Of course we at the Junkyard knew this all along, but the Dreamcast is something of a work of art. Who needs the Perfect Man with his six arms, the Mona Lisa with her smile and some modern twat's untidy desk when you can have monkey's with maracas, pink haired ladies with long legs and fishing rod kung-fu? They say a picture can say a thousand words, so how about 60 pictures per second? The Da Vinci code? How about the Konami code?
Well, now it appears that people are finally starting to appreciate the master piece Sega has given us, with these two lumps of evidence I've discovered in the last two days.
EVIDENCE NUMBER ONE.
Yesterday, me Uni lot went on a trip up to Londo (Sorry, London) where we went to the Science Museum for the 'GAME ON' exhibit that is on there till February. I've posted more about this joyous, fantastic place at my personal Blog here, complete with dozens of photos, but here I want to point out that while the Dreamcast wasn't presented quite as well as it could have been (Samba De Amigo? Soul Calibur?) thy did have a few Dreamcast's set up for play. Just a cake walk from the projected Pong, you could play it's replacement Virtua Tennis 2, and there was also a Dreamcast running Bust-a-Move 4 further in. They also had a PS2 running the Dreamcast's swan song REZ, easily the strongest example of video games as an art form you can possibly get. Best of all, however, was that the Dreamcast was part of a long time line painting going across one of the walls by illustrator Jon Bugerman (No relation to the Burger King):
And the stuff surrounding the funny looking drawing of our favorite white box has more in common than you would first suspect: DDR was ported to the console in Japan, Half Life was on the Dreamcast at least in unreleased form, Metal Gear Solid was playable via one of the Bleem discs, and Cartman gave the console free adverting in an episode of South Park. Just ignore the mobile phone and X-Files thingys, they don't belong there.
The Game On Exhibit is on till some time in February, so make sure you hop over to the Science Museum in Londo (Gah, did it again. Darn you Fokker/Falcon!) while you still can, it's well worth he six quid to get in, if only for he six player Saturn Bomberman.
EVIDENCE NUMBER TWO.
Next up, you have a personal art project by a clever soul who goes by the name of Lydia, that I found out about thanks to Kotaku. Now what could possibly be a better way of celebrating such a wonderful piece of machinery than this?

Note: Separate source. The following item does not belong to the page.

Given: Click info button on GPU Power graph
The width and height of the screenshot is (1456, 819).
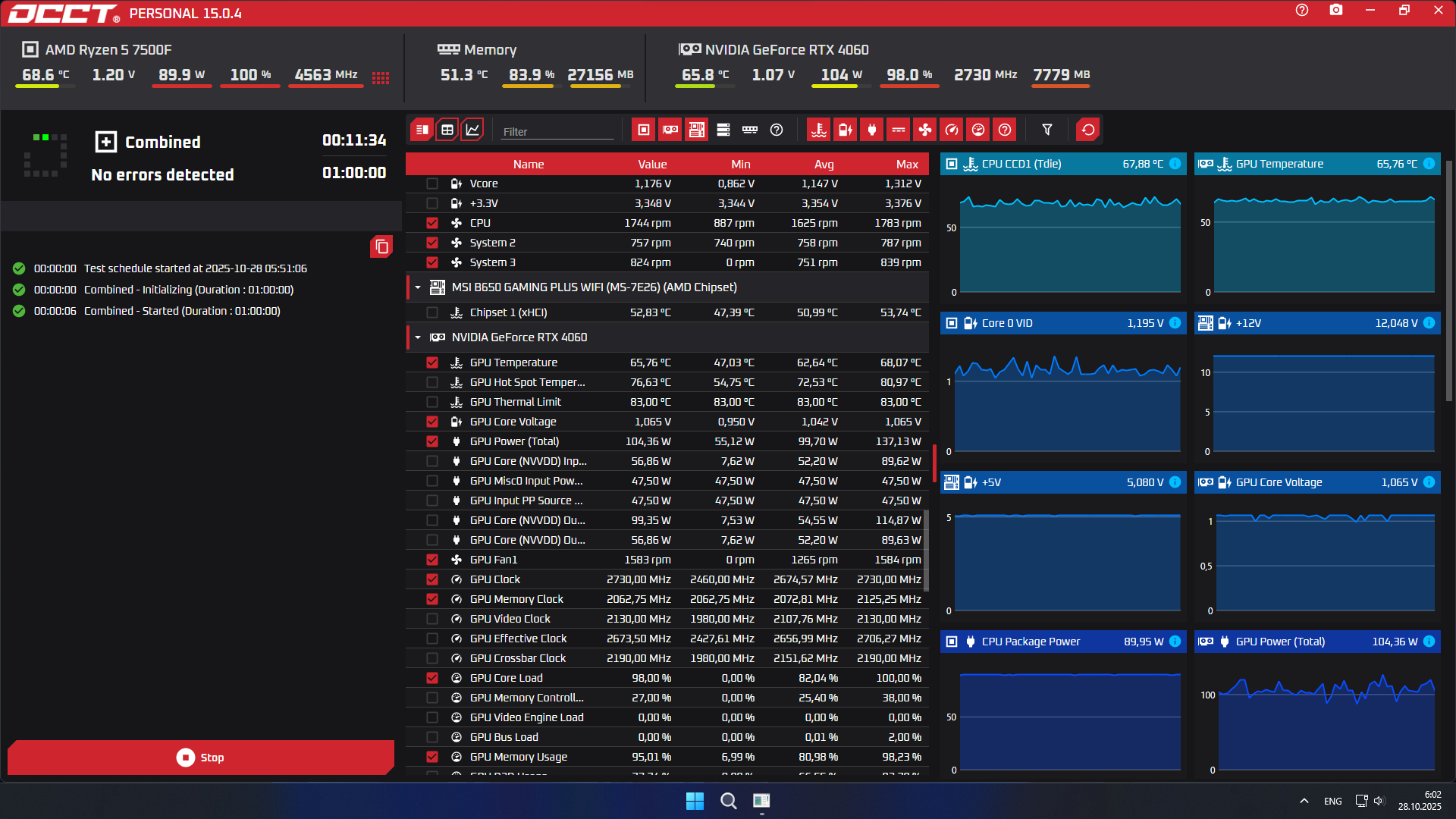Looking at the screenshot, I should pyautogui.click(x=1429, y=642).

So what is it made of? Chocolate? WRONG. Believe it or not, this is actually made of Bronze. Yes, an actual size, SIX KILO Bronze re-creation of the controller. And what's more, the memory card and rumble pack are separate pieces too! If hat's how heavy a bronze controller would be, imagine what a bronze Arcade stick would be like! Hoo hoo! Check out the rest of the photos here, then imagine walking into a posh art museum and spotting this sitting on a stand.
So there you have it. Dreamcast? Art. Art? Dreamcast. Dreamart? Artcast? Monkey's with maracas.